The Art of Getting Lost to Find Yourself

If I had a penny for every time I went against sound advice, I’d have enough to defy even more advice, quit my job(s), and live on a remote island somewhere in the Pacific.

In my twenties, particularly my early twenties, life felt hollow and heavy all at once. I was desperate for a life that didn’t look like the one I was living. And with that desperation came an F-it attitude that both frightened and freed me. When you feel like you have nothing to lost, you take risks. What’s the worst that could happen? I’d ask myself. And before my mind could conjure up an answer, I’d get up and find a distraction.

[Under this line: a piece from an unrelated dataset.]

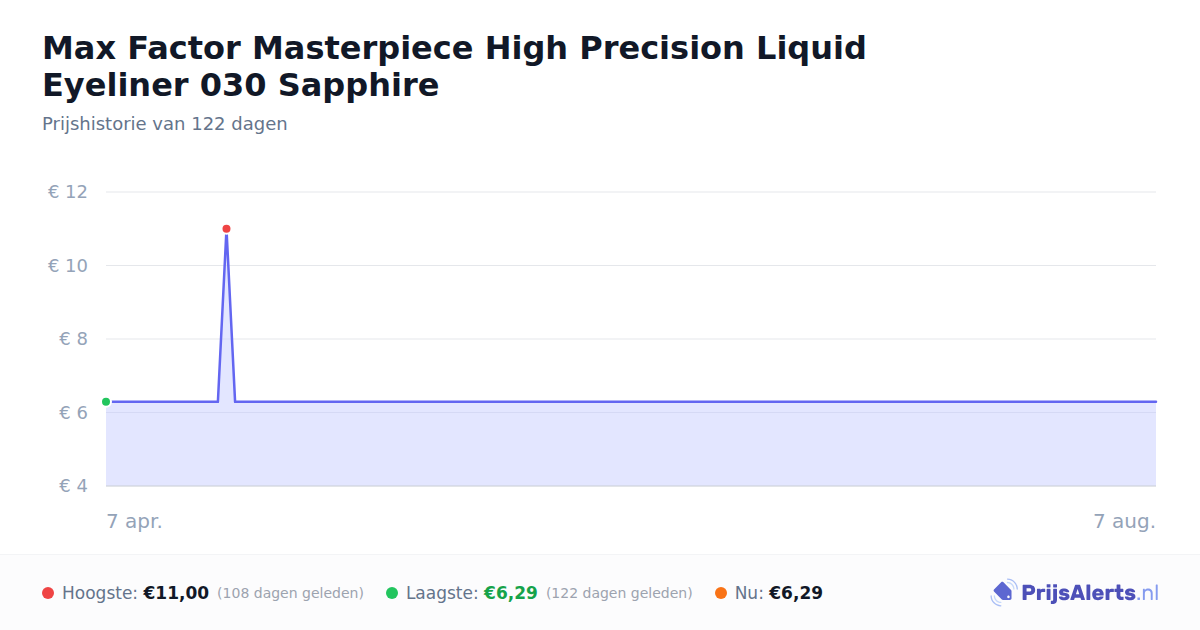The image size is (1200, 630).
Task: Click the PrijsAlerts price tag logo icon
Action: coord(1003,593)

My life looked like a mess of short-sighted decisions. I went all-in on a degree that made people roll their eyes and predict a jobless future for me. For three years, I was asked “but what will you actually do once you graduate.” I didn’t have an answer. I jumped into jobs that felt random at best, and reckless in reality. From writing articles engineered never to be read, to curating Arabic playlists in dialects I couldn’t understand, my choices raised eyebrows everywhere I went.

I even bet on a relationship with a man whose world was light-years away from mine—a world of customs and values that clashed with my own in every way. My closest friends called me an idiot, warning that I was setting myself up for heartbreak. But to me, his unfamiliarity drew me in and made me feel alive. On the outside, I might’ve looked reckless, even stubborn. But the truth is, those decisions were my lifelines. That so-called “chaos” was my survival.

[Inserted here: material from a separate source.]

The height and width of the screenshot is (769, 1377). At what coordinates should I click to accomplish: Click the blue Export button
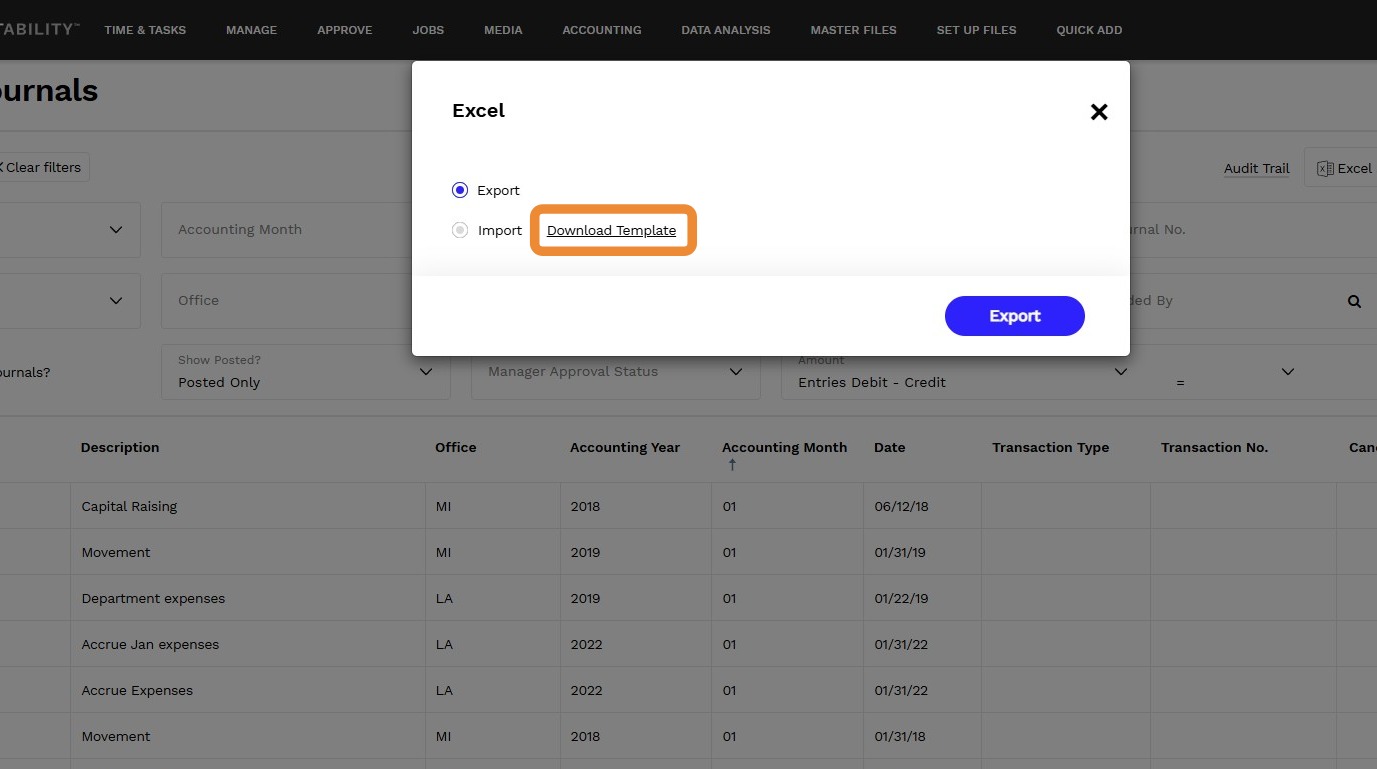tap(1014, 316)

Our society’s obsession with what people say and think about us can often make us stand in the way of our own integral life experiences. The version of myself I was supposed to be—the one that wouldn’t make people talk— felt suffocating. And the truth is, even if you spend your whole life living by the rule book, they’ll still talk.

The only way I knew to feel alive was to take risks and make as many mistakes as I could—meaningful, scary, sometimes illogical ones. Choices that would have people talking. But I learned to say yes to things that frightened me, to throw myself into the unknown, and trust that if I jumped, something would catch me. Sometimes I crashed and burned, but every now and then, I soared. And those leaps became the biggest blessings of my life.

But now, at the edge of thirty, I’ll admit: that old courage feels distant, even buried. A part of me craves that raw, reckless courage I once had, the part of me that was willing to lose everything to find myself. I know Twenty-Three-Year-Old Me is still in there somewhere, pushing me to face down my fears and just take the leap. She’s whispering, If it doesn’t work out, at least we can say we tried. We can say we lived.

Because sometimes getting lost is the only way to find out where we truly belong.